● Data supplied:
================================
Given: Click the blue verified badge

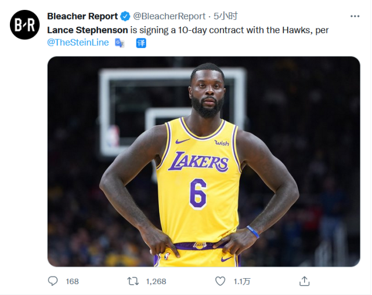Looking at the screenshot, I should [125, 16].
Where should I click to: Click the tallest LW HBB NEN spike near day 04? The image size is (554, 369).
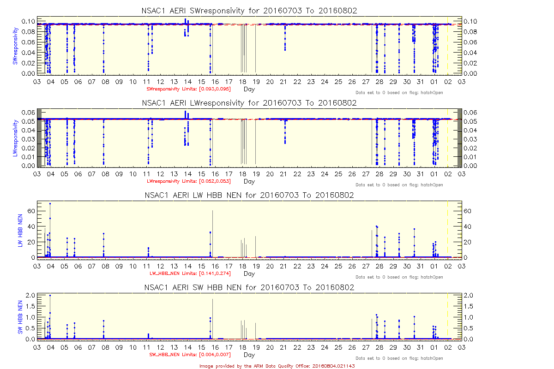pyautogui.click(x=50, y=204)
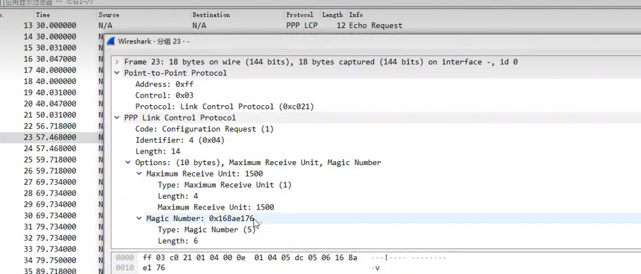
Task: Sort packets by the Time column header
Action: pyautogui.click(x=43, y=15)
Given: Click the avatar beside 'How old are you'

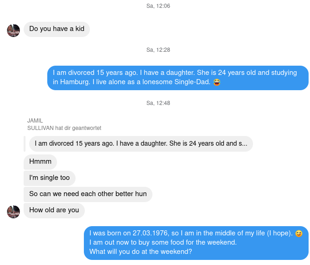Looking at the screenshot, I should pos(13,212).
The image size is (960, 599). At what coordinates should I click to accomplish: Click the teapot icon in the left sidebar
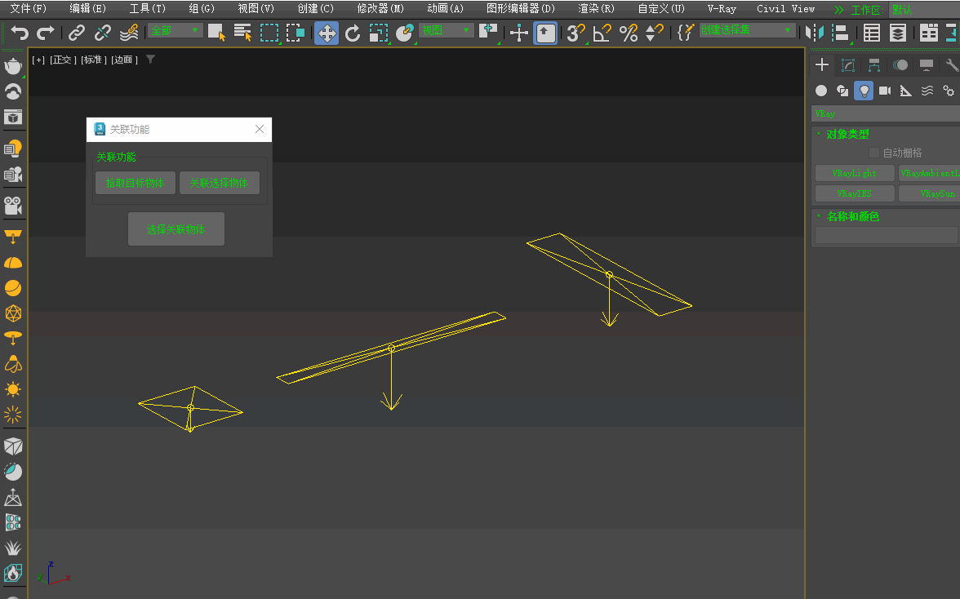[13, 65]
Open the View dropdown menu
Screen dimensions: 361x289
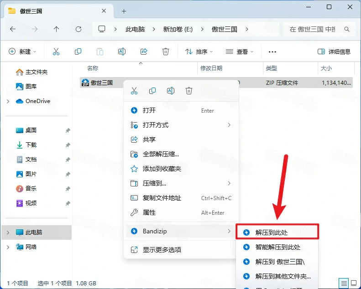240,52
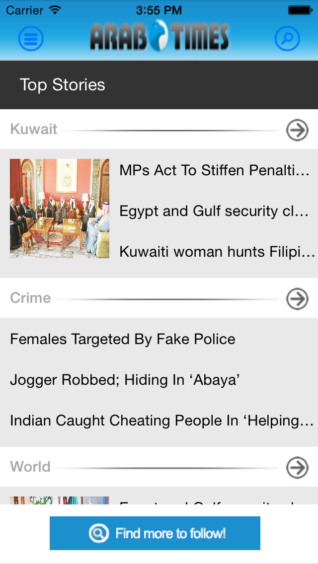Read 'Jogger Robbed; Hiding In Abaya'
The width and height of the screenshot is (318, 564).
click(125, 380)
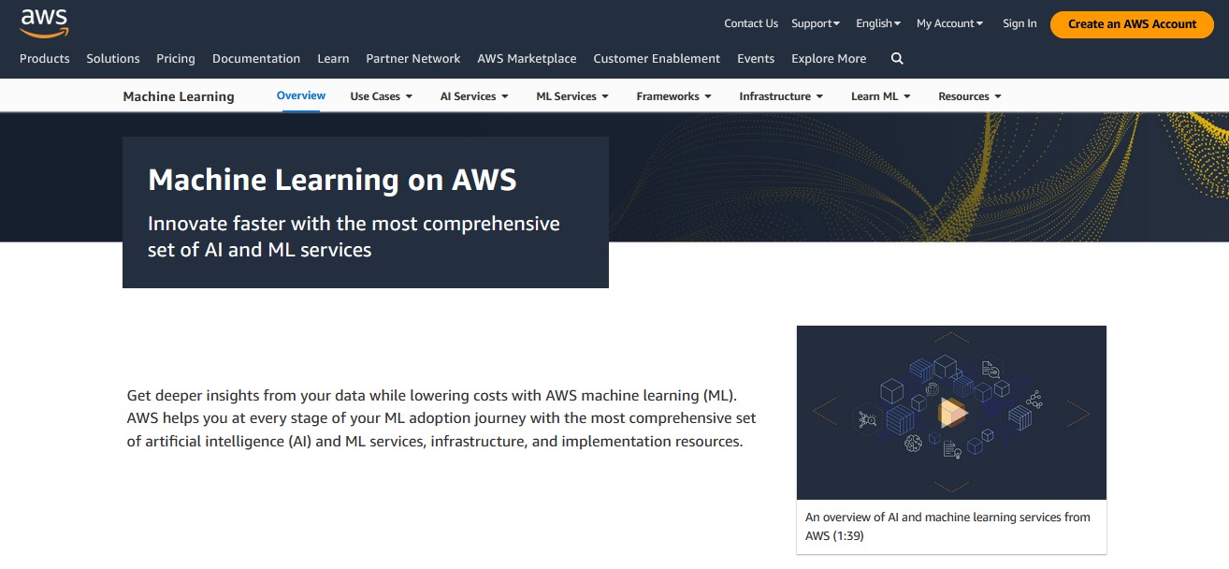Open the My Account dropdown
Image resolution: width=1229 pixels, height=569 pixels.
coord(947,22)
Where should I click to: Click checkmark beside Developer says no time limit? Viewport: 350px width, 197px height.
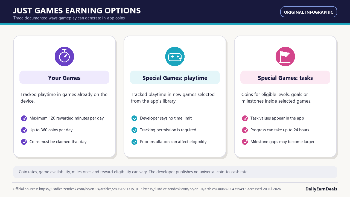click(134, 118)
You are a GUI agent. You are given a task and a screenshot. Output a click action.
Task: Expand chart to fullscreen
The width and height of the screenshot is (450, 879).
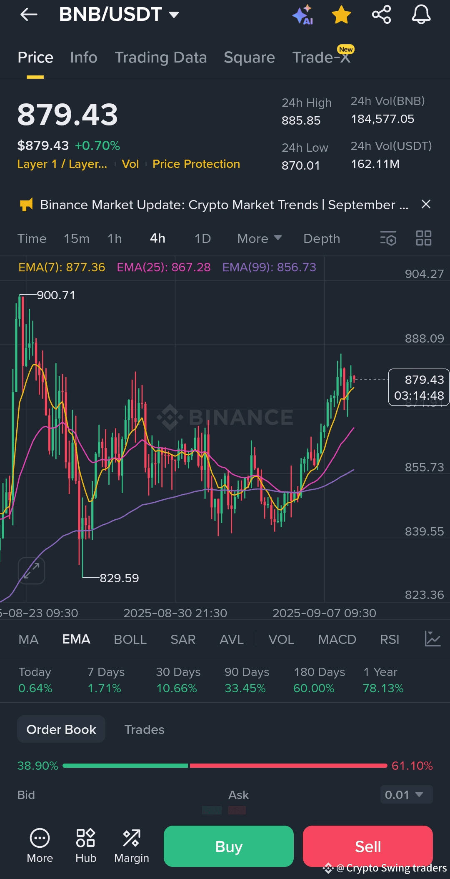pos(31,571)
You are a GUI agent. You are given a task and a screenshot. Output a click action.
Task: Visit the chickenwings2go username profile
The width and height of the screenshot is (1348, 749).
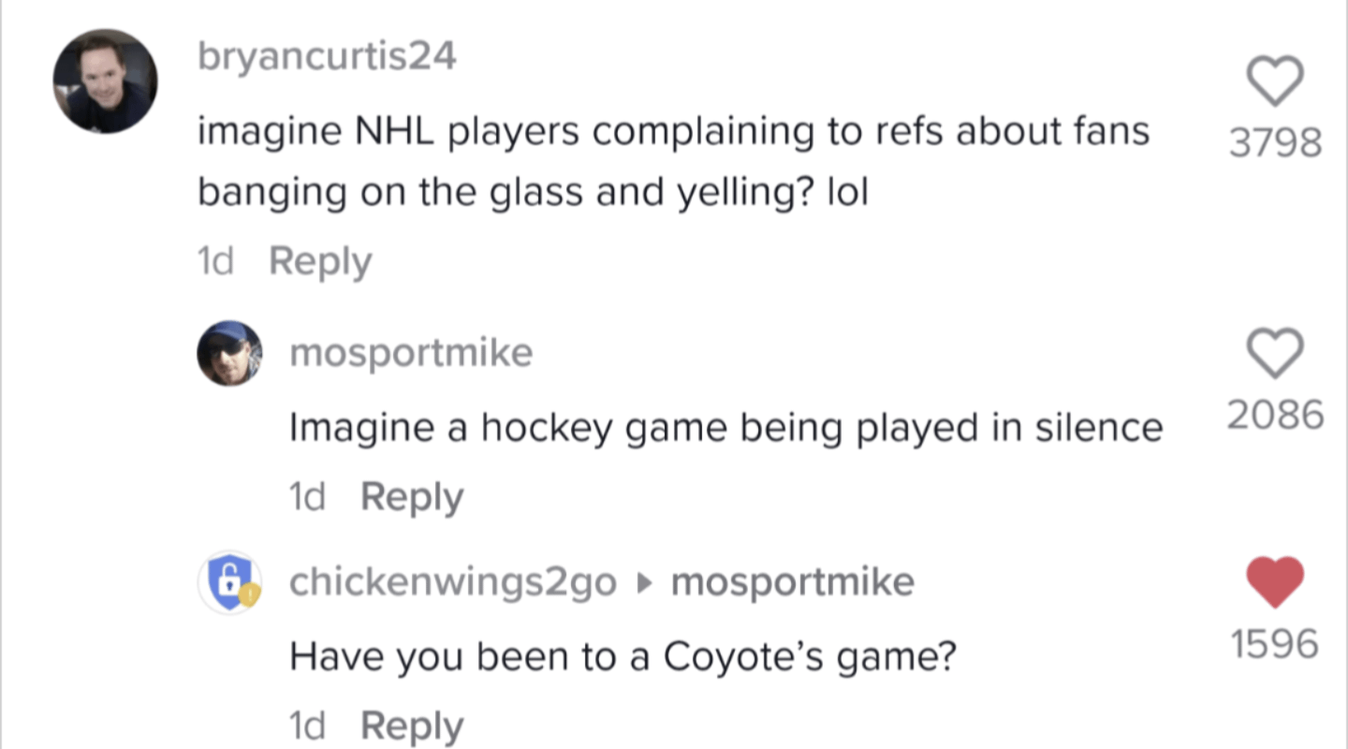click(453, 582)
================================
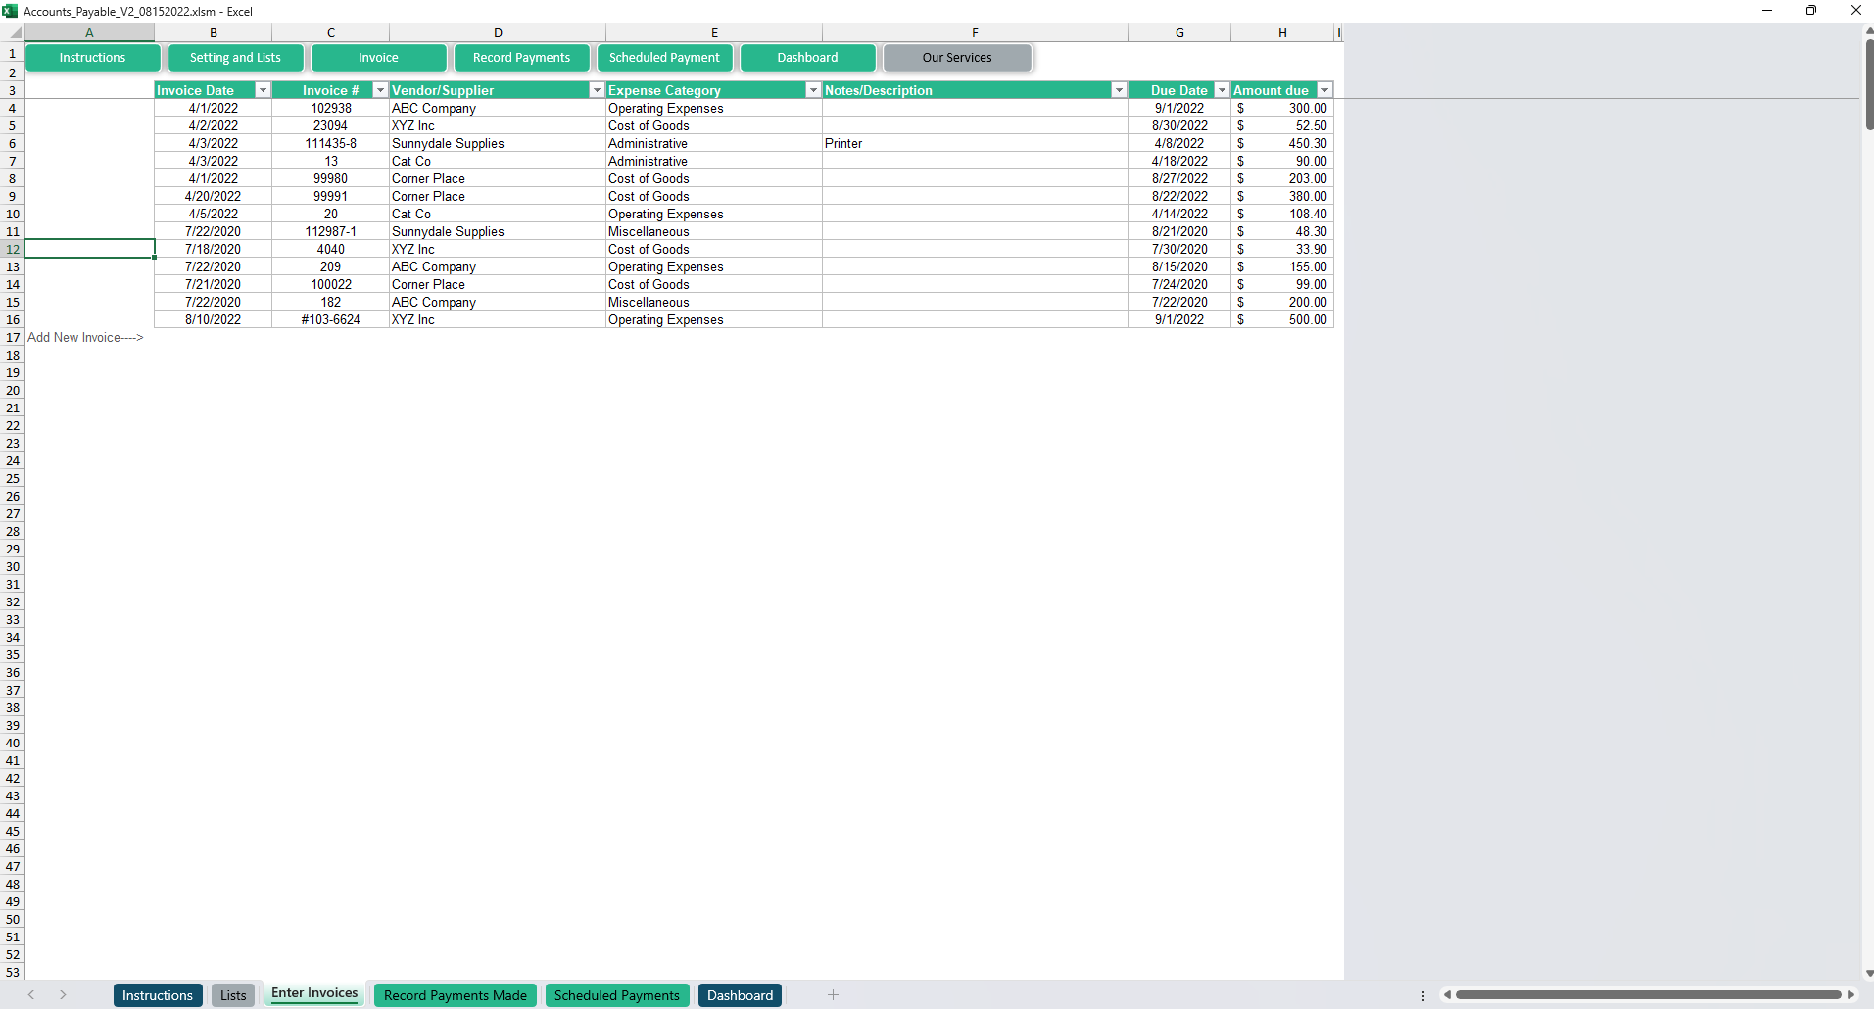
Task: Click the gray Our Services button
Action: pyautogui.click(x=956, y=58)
================================
● Problem details:
Copy the material starting at the line containing "Given: Click the blue verified badge" and ending at the line containing "coord(947,22)", both lines included, exactly as it appears, leaving the pictures out.

● Result of this task:
Given: Click the blue verified badge

Looking at the screenshot, I should [125, 16].
Where should I click to: Click the tallest LW HBB NEN spike near day 04? The image size is (554, 369).
pyautogui.click(x=50, y=204)
Task: Sort packets by the Time column header
Action: pyautogui.click(x=43, y=15)
Given: Click the avatar beside 'How old are you'

Looking at the screenshot, I should pos(13,212).
The image size is (960, 599). At what coordinates should I click to accomplish: Click the teapot icon in the left sidebar
[13, 65]
Open the View dropdown menu
Screen dimensions: 361x289
240,52
Read 'Jogger Robbed; Hiding In Abaya'
The width and height of the screenshot is (318, 564).
click(125, 380)
Open the My Account dropdown
Image resolution: width=1229 pixels, height=569 pixels.
coord(947,22)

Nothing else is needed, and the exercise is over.